Set of Binary Strings Corresponding To a Regular Expression

Question

$(1 + 01)^*(0 + 01)^*$

I'm thinking

{set of all binary strings} $-$ {set of binary strings that begin with 00 and contain 11}

Would this be correct?

Answer 1

$(1+01)^*$ generates all strings of zeroes and ones with the property that every $0$ is immediately followed by a $1$; these are the strings that do not contain $00$ and do not end in $0$. Similarly, $(0+01)^*$ generates all strings of zeroes and ones in which every $1$ is immediately preceded by a $0$; these are the strings that do not contain $11$ and do not begin with $1$.

$(1+01)^*(0+01)^*$ generates (among others) all strings that do not contain $00$: if such a string ends in $1$, it’s matched by $(1+01)^*$, and if it ends in $0$, it’s matched by $(1+01)^*0$. Similarly, it generates all strings that do not contain $11$: these strings match either $(0+01)^*$ or $1(0+01)^*$.

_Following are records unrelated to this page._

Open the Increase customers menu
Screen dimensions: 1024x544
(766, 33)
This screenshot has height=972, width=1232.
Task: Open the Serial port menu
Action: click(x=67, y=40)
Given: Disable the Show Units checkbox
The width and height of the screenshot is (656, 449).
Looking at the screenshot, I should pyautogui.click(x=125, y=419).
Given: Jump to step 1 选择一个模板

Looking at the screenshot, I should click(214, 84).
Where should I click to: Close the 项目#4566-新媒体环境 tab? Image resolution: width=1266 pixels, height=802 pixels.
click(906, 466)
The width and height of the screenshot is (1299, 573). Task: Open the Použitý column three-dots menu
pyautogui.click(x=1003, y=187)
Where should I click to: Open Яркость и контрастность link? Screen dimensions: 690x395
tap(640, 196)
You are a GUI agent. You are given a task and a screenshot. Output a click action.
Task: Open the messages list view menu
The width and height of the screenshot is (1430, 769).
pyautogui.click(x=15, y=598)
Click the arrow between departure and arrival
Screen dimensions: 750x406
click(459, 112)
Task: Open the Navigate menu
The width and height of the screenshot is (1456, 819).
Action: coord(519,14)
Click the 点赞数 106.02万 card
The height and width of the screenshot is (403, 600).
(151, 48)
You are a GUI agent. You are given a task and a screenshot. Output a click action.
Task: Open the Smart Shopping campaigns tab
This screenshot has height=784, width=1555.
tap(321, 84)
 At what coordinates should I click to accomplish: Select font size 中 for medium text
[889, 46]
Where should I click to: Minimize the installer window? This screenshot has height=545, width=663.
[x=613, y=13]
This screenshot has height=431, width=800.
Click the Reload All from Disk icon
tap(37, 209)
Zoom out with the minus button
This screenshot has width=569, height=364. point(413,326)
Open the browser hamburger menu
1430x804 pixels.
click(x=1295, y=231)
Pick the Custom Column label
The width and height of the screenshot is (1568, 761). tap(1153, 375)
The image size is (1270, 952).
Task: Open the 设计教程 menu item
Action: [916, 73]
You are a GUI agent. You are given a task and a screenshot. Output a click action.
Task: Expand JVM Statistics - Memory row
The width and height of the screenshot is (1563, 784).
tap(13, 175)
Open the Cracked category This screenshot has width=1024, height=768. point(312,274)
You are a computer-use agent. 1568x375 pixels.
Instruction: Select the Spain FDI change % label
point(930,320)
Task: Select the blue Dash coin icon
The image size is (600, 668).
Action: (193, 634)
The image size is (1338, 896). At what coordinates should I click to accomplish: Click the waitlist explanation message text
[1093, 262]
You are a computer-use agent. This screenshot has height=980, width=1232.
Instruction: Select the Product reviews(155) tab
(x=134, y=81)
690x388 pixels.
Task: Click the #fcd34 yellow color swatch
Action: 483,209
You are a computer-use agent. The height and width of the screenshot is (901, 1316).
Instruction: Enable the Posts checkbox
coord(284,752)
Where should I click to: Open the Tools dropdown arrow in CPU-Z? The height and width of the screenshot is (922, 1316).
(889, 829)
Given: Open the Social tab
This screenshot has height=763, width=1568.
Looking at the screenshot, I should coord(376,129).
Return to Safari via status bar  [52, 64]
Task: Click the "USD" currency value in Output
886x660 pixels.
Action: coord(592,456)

Suppose that a word $w$ contains both $00$ and $11$ and matches $(1+01)^*(0+01)^*$; clearly every instance of $00$ in $w$ must follow every instance of $11$. Conversely, suppose that $w$ contains both $00$ and $11$ as substrings but has all instance of $11$ before any instance of $00$. Thus, we can decompose $w$ as $w=x100y$ in such a way that $x1$ is generated by $(1+01)^*$ and $00y$ by $(0+01)^*$. Clearly all instance of $11$ are in the substring $x1$, and all instance of $00$ are in the substring $00y$. Thus, the words containing both $00$ and $11$ that match $(1+01)^*(0+01)^*$ are precisely those in which all instances of $11$ precede all instance of $00$.

Putting the pieces together, we see that $(1+01)^*(0+01)^*$ generates all bit strings that do not contain a substring $00$ to the left of a substring $11$.